Background
Amazon SageMaker Ground Truth is a data labeling service that supports image, video, text, and 3D point cloud annotations. As part of its quality control system, the Review UI allows annotators to verify and correct labels—critical for maintaining training data accuracy.

The problem: 
The original Review UI was slowing teams down: 
•Manual issue logging forced context switching 
•Cluttered layouts made label interactions difficult 
•Visual overload reduced efficiency, especially on video and 3D tasks 
•Filters and attributes were hard to use and often ignored 
Annotators faced fatigue, high error rates, and inefficient workflows that the product team hadn't fully scoped.

My Role:
I was the sole UX designer on this 6-week initiative. I led the end-to-end design process: 
•Conducted research with 15 stakeholders, including QC reviewers and engineers 
•Mapped workflows and surfaced unaddressed product gaps 
•Created and validated design concepts through structured usability sessions 
•Delivered production-ready designs aligned with user needs and technical feasibility 
Team: 1 PM, 1 SDM, 3 Front-End Engineers, 1 Data Scientist, and myself as the UX designer.
UI before the UX optimization.

Discovery & Research
To redesign the Review UI for maximum usability and impact, I conducted a structured, multi-phase research process to uncover the real-world workflows, challenges, and needs of users involved in quality verification tasks within Amazon SageMaker Ground Truth.
This research was critical in exposing gaps in the original product design and aligning the UI with how different user types actually interact with the system—especially in high-effort tasks like video and 3D point cloud annotation.
Personas and end-to-end journey
Personas. Jobs to be done

--------------------------------------------------------------------------------------------------------------

Research Methodology
To redesign the Review UI for Amazon SageMaker Ground Truth, I followed a structured three-phase, end-to-end UX research and design process. This approach ensured the final solution addressed real user workflows, balanced technical feasibility, and aligned with business priorities.

Phase 1:
Understand the Problem & Generate Early Concepts
• Audited the current UI and documentation to identify known limitations and pain points 
• Met with internal stakeholders to understand business goals, technical constraints, and product assumptions
• Reviewed platform usage analytics and user-submitted feedback to identify recurring usability issues
• Conducted initial user interviews to uncover unspoken workflow inefficiencies, especially in high-effort tasks like video and 3D point cloud review 
• Identified new product requirements based on observed behaviors that were not previously captured
• Created early design concepts to address key usability and workflow issues

Top Pain Points Identified (Phase 1 Findings)
These problems consistently surfaced during interviews, platform audits, and user observations:

1. Usability Issues in the Right Panel
Label interactions were difficult due to poor layout, unclear hierarchies, and dense UI.

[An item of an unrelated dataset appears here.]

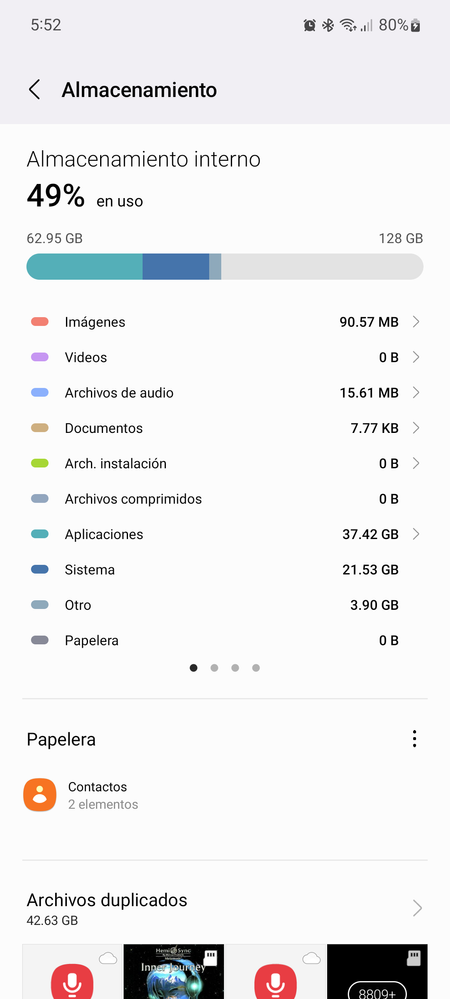Select the Archivos de audio row
The height and width of the screenshot is (999, 450).
pyautogui.click(x=225, y=392)
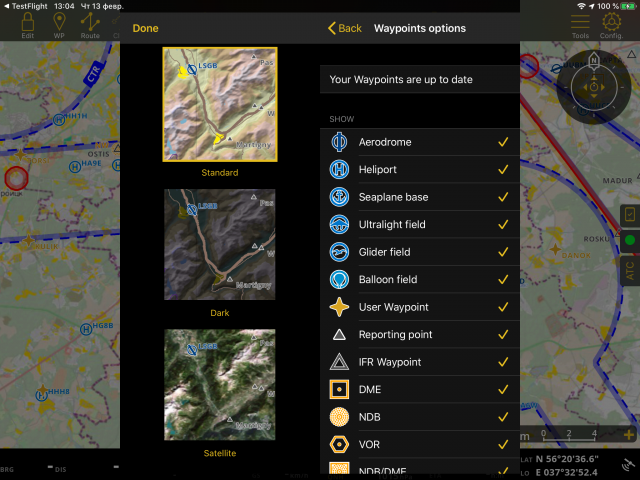Open the Edit lock tool

tap(28, 25)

“It’s hard to know which label I’m editing — everything feels stacked and cluttered.”
– QC Reviewer

Original label panel UI, where users struggled with click targets, visibility, and navigation.

2. Manual and Time-Consuming Error Reporting​​​​​​​
Reviewers had to log issues in external spreadsheets or chat tools, disrupting their flow.

“By the time I log the issue and come back, I’ve lost my place.” –
Meta-QC Reviewer

Fragmented error reporting process outside the tool.

--
3. Confusing Label Visualization

Label sets in complex tasks (20+ labels) were overwhelming and hard to navigate. Users struggled to: 
•Differentiate between labels 
•Track which were already reviewed or modified
•Maintain context while zooming or switching views

 “I keep clicking the wrong label — there are just too many to keep track of visually.”
QC Reviewer

Label-heavy UI that caused visual overload in dense review tasks.

4. Ineffective Attribute Filters

Filters were rarely used due to confusing logic and lack of relevance to user tasks. Common feedback included: 
•Filters were too generic 
•Results didn’t update dynamically 
•Filter placement wasn’t intuitive 

“I don’t even bother using filters — they don’t do what I expect.”
QC Reviewer

Attribute filtering options that failed to support reviewer needs.



Phase 1: Early Design concepts
To address the top pain points uncovered in Phase 1, I developed several low- and mid-fidelity design concepts that focused on: 
•Reducing visual and cognitive overload 
•Streamlining feedback workflows 
•Enhancing label organization and navigation 
•Improving reviewer speed and task clarity 

These concepts were shared and tested in Phase 2 to validate impact and guide feature prioritization.

Concept 1: LabelCategory Overview & Organization
Addressed issues related to label overload and panel usability.

•Display a high-level summary of each LabelCategory, with counts (e.g., Pedestrians: 34, Vehicles: 15) 
•Default to collapsed view, giving users a bird’s-eye view without overwhelming them 
•Add expand/collapse functionality so users can drill into specific categories as needed
Concept mock showing LabelCategory overview with collapsible sections and per-category label counts.
Concept 2: Contextual Attribute Display
Solved for visual overload by showing information only when needed.

•Attributes are hidden by default to reduce clutter 
•When a label is selected, attributes appear contextually in the right column and near the object in the preview area

Concept showing contextual reveal of label attributes upon selection.


Concept 3: In-Frame Feedback & Error Marking
Designed to reduce context switching and improve speed of error reporting.

•Let users mark errors directly in the preview frame, rather than typing feedback 
•Replace comment box with click-to-mark interaction to reduce review time from minutes to seconds

In-frame feedback interaction, replacing text entry with direct label marking.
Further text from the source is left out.